結論テキスト
本願商標は、登録すべきものとする。
Trademark Appeal Case
本データベースは、特許庁の審決例をAIで解析・要約したものです。拒絶理由通知に対する意見書作成や、審判請求書等の作成時の参考としてお役立てください。
| 審判番号 | 不服2005−7196(T2005−7196/J1) |
|---|---|
| 審判種別 | 不服 |
| 結論 | 勝訴(請求認容) |
本願商標は、「パルエックス」の片仮名文字と「PAR X」の欧文字とを上下二段に書してなり、第5類「愛玩動物用消臭剤、その他の薬剤」を指定商品として、平成16年4月27日に登録出願され、その後指定商品については、同17年4月21日付け手続補正書により、第5類「愛玩動物用消臭剤」に補正されたものである。
原査定において、本願商標が商標法第4条第1項第11号に該当するとして本願の拒絶の理由に引用した登録第4728758号商標(以下「引用商標」という。)は、「PAR−EX」の欧文字を標準文字で表してなり、平成14年6月11日に登録出願、第1類「肥料,植物成長調整剤類」を指定商品として、同15年11月21日に設定登録されたものである。

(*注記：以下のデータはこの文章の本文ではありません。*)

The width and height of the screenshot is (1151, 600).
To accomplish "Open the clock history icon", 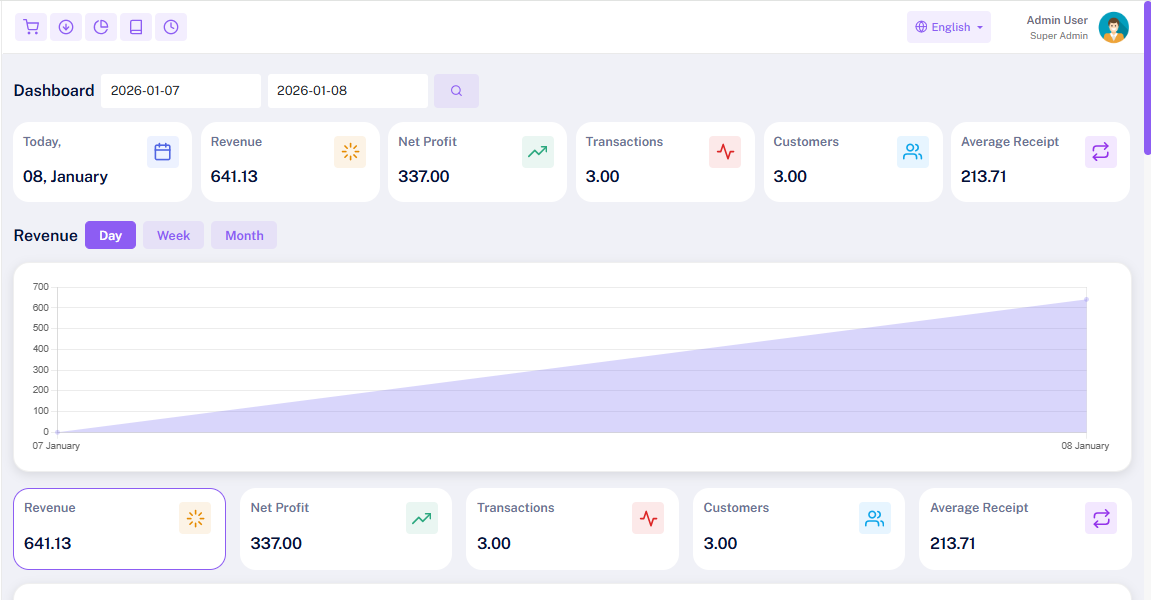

本願商標は、前記1のとおり「パルエックス」の片仮名文字と「PAR X」の欧文字よりなるところ、片仮名文字部分は欧文字部分の読みを特定するために併記したものとみて何ら不自然なものではないから、これらの文字に相応して「パルエックス」の称呼のみを生ずるものというべきである。
これに対し、引用商標は、「PAR−EX」の欧文字よりなるものであり、その構成中の「PAR」の欧文字部分は、「パー」と発音され「同等、同(等)価」等を意味する英単語として知られ、また、「EX」の欧文字部分については、わが国における英語教育の状況、商業広告等における英語が使用される頻度が高いこと等に鑑みれば、自己の有する英語の知識にしたがって、当該文字の配列となるべく似たような文字の配列からなる英単語を探しだし、称呼するのが自然であり、これを他の言語、例えばフランス語あるいはドイツ語風の発音にならい称呼すると認め得る格別の事情も見い出せない。
そうとすれば、引用商標は、その構成文字に相応して「パーエクス」又は「パーイーエクス」の称呼を生ずるものといわなければならない。
そこで、まず本願商標より生ずる「パルエックス」と引用商標より生ずる「パーエクス」の称呼とを比較すると、第2音において「ル」の音と「パ」の音に続く長音及び促音の有無に差異を有するものである。
そして、該差異音の「ル」の音は、有声子音[r]と口の開きの小さな狭母音[u]との結合した弾音であるのに対し、「パ」の長音は、「パ」の音を長く引きのばした音で、口を広く開いて発する広母音[a]として聴取される音であり、これらの差異音が両称呼の全体に及ぼす影響は小さいということはできないから、両称呼をそれぞれ一連に称呼した場合、語調、語感が異なり、相紛れるおそれはないと判断するのが相当である。
また、引用商標より生ずる「パーイーエクス」の称呼については、本願商標より生ずる「パルエックス」の称呼と構成音数、音構成において大きく異なり、これらの称呼においても相紛れるおそれはないと判断するのが相当である。
さらに、両者は外観において明らかに相違するものである。また、本願商標からは特定の観念を生じないから、観念において比較すべきもないものである。
してみれば、本願商標と、引用商標とは、外観及び観念においてはもとより、称呼においても類似するものではなく、互いに相紛れるおそれのない非類似の商標といわざるを得ない。
したがって、本願商標が引用商標と称呼上類似するものとして、本願商標を商標法第4条第1項第11号に該当するとした原査定は妥当でなく、取消しを免れない。
その他、政令で定める期間内に本願について拒絶の理由を発見しない。
よって、結論のとおり審決する。